The Blackburn Skua was designed by G E Petty to meet Specification O.27/34 which called for a two seat naval fighter. Two prototypes were ordered in 1935, the first of which flew on 7th February 1937 and a production order for 190 aircraft was placed following trials. Entering service with No 800 Naval Air Squadron in late 1938, the Skua was soon found to be too heavy and under-powered for use as a dedicated fighter and thus took on an additional dive bombing role.
Powered by a Bristol Perseus XII radial engine of 890 hp, the Skua was armed with 4 x .303 in forward firing Browning machine guns and a single flexibly mounted .303 in Lewis or Vickers K machine gun in the rear cockpit. It also had the capacity to carry a 500 lb bomb mounted under the fuselage and up to 4 x 40 lb or 8 x 20 lb bombs in racks under each wing.

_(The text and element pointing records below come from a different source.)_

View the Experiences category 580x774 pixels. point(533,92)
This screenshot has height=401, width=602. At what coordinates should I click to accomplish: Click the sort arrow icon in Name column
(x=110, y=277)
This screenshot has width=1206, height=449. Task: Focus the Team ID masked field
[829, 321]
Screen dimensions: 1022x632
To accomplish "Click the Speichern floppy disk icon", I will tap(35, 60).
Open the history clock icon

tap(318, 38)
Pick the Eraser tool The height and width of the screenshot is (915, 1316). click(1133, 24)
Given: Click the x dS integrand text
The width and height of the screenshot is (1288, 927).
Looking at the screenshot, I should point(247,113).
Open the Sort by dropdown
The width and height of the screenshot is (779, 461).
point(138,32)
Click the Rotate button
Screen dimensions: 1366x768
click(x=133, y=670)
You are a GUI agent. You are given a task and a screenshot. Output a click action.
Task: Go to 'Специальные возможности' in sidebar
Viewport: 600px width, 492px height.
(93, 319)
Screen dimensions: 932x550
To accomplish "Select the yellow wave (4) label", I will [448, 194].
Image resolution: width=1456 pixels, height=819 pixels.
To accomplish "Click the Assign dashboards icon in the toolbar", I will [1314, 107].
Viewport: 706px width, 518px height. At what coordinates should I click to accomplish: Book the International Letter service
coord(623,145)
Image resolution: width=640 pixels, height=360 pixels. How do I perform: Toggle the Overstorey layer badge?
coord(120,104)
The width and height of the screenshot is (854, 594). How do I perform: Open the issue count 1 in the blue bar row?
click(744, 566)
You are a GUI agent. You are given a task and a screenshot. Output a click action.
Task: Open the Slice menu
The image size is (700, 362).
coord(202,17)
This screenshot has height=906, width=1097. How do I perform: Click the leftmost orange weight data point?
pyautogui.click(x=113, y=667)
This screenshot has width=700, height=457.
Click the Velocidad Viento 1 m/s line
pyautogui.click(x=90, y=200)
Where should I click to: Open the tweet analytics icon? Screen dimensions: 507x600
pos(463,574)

Skuas were soon in action following the outbreak of the Second World War. Two particularly memorable moments were on 26th September when three aircraft launched from HMS Ark Royal shot down a Dornier DO18 flying boat over the North Sea, and in April of the following year when 16 Skuas flying from the Orkney Islands sank the German cruiser Konigsberg in Bergen harbour – the first major warship sunk by air attack in war. The Skua performed reasonably well in air combat against enemy bombers in Norway and the Mediterranean but suffered heavy losses against fighters and was withdrawn from the front line in 1941. Thereafter, it was used as a target tug and navy trainer until March 1945 when the last aircraft was withdrawn from Service.
The Skua was operated by no fewer that 25 naval air squadrons at one time or another. Of the 192 aircraft built, there are but two partial survivors. One is being recovered to static display standard at Norway’s air museum in Bodo and restoration of the cockpit section of another is under way at the Fleet Air Arm Museum, Yeovilton.